*TASK*. Using the data that follows, give the number of lines where the string "screenshot" occurs, and nothing else.
***** DATA FOR THIS TASK *****
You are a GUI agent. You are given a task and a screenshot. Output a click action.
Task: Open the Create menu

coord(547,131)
*****
***** DATA FOR THIS TASK *****
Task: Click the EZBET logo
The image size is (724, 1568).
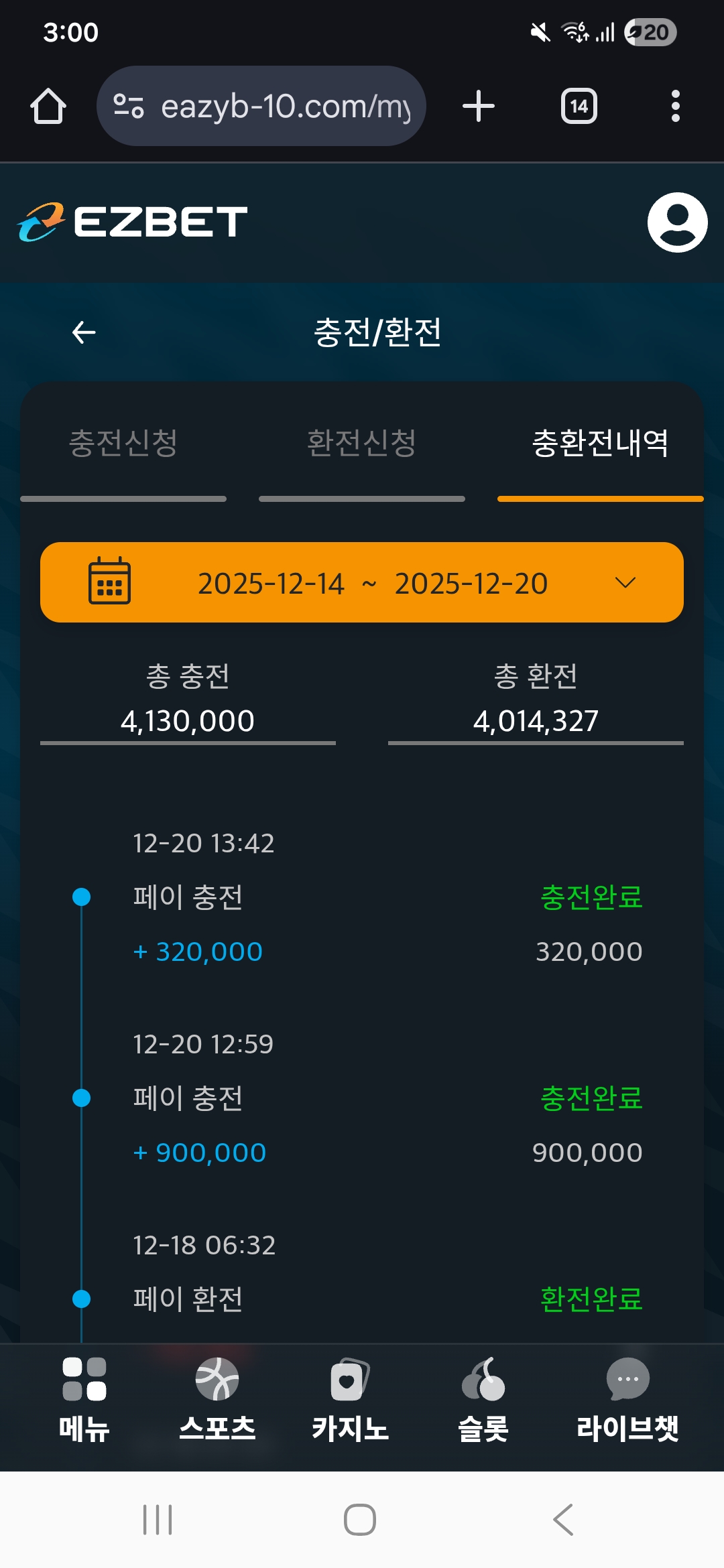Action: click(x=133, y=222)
*****
***** DATA FOR THIS TASK *****
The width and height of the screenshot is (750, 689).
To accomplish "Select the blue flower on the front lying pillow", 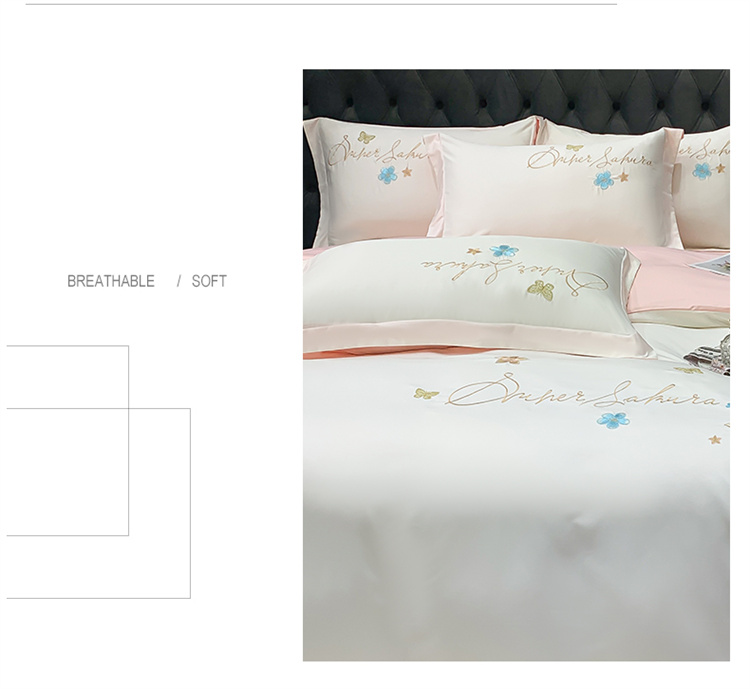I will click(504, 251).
*****
*OUTPUT*. 2